端粒 (telomere) 是真核生物染色體末端的特殊結構，能夠防止染色體末端被誤認為染色體損傷的訊息，抑制其不正常的融合及重組。最重要的是，核酸複製機制無法完整複製核酸末端，故每次細胞分裂時端粒的縮短可以做為緩衝，保持遺傳訊息的完整。人類腫瘤細胞可藉端粒酶 ( elomerase) 或端粒重組 (Alternative Lengthening of Telomeres) 維持端粒長度，達到無限複製分裂的永生化 (immortal) 境界。目前已研發可能的端粒酵素抑制劑，於是了解端粒重組機制以發展抑癌藥物為當前熱門議題。在缺乏端粒酵素的酵母菌中也有類似人類腫瘤的端粒重組機制，我們以酵母菌為模式生物，已發現酵母第三拓樸異構酶 (Top3p) 參與在此機制中。下一步，我們想了解第三拓樸異構酶在此機制中，究竟發揮的是其已被證實的解開 Holliday junction 的活性或是其微弱的解開染色體立體超螺旋結構的活性。 在人類骨癌細胞 Saos-2也有相同的現象：抑制人類 TOP3α即使端粒重組無法進行。有趣的是，TOP3α 被抑制的 Saos-2 細胞活化了端粒酶以繼續維持其端粒完整。我們試著探討這兩種端粒維持機制是如何互相轉換，探討轉換的過程中染色質是否重組 (chromatin remodeling)，且有無任何訊息傳導路徑 (signal transduction pathway) 參與其中。

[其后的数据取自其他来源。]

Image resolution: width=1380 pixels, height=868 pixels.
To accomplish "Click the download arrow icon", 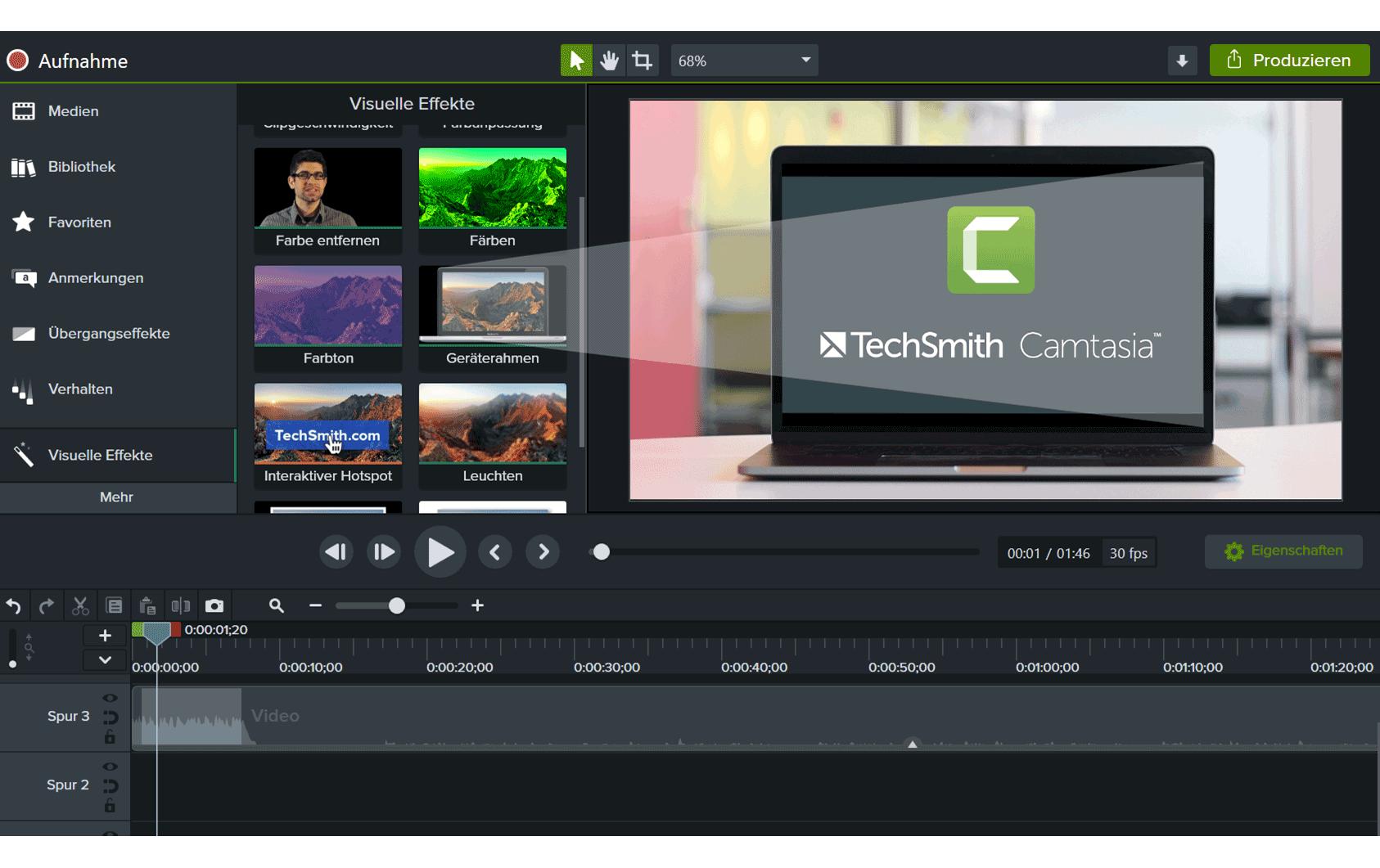I will (1182, 61).
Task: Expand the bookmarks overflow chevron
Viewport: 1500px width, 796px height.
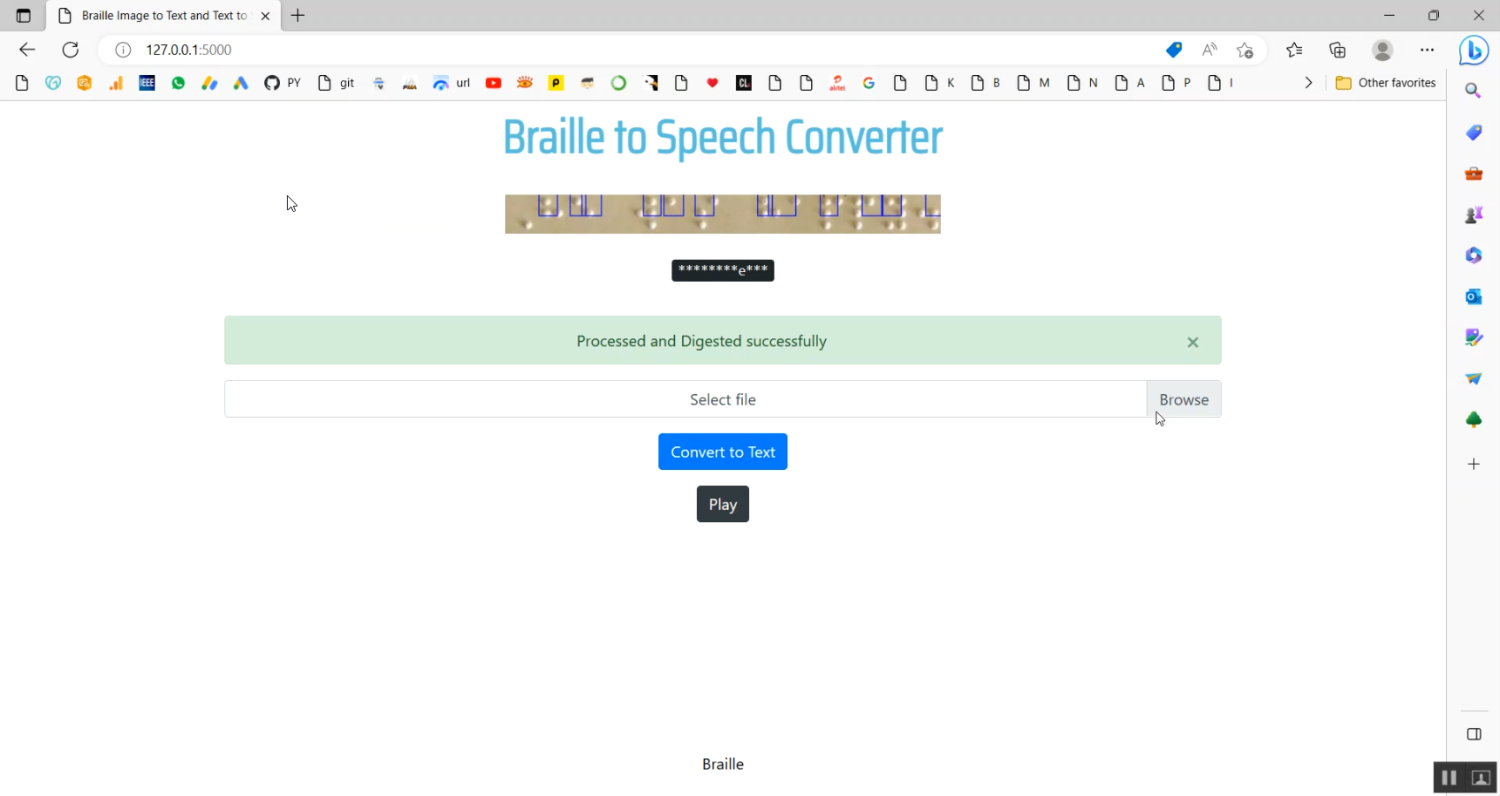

Telomere maintenance is required for chromosome stability. Telomeres are typically replicated by telomerase. In both mammalian tumors and yeast cells that lack telomerase, telomeres are maintain by an alternative (ALT) recombination mechanism. Our previous studies in S. cerevisiae have shown that Top3p, a type IA topoisomerase, together with Sgs1p, are involved in this recombination pathway. We tested whether Top3 in Sgs1-Top3p complex functions as a Holliday junction (HJ) resolvase to remove HJ intermediates, or acts as a topoismerase to relieve the tension of supercoilings within Rap1/Rif complex-protected telomeric heterochromatin. Neither HJ resolvase nor topoismerase expressed in yeast complement the function of Sgs1-Top3p complex. As in S. cerevisiae, reduced human topoisomerase IIIα expression in Saos-2 ALT cells also showed blocked ALT pathway. More strikingly, increased telomerase expression and activity were detected. In order to find out the mechanism to turn on telomerase when ALT is blocked, we first analyzed if chromatin remodeling is involved by ChIP assay. It is possible that there is a signal transduction pathway to activate telomerase activity when ALT pathway is suppressed. We want to compare the difference of gene expression between ALT and ALT-blocked cells by the microarray approach. Howerever, we didn’t get any other ALT- blocked cell lines that also have telomerase activity by knock down topoisomerase IIIα expression.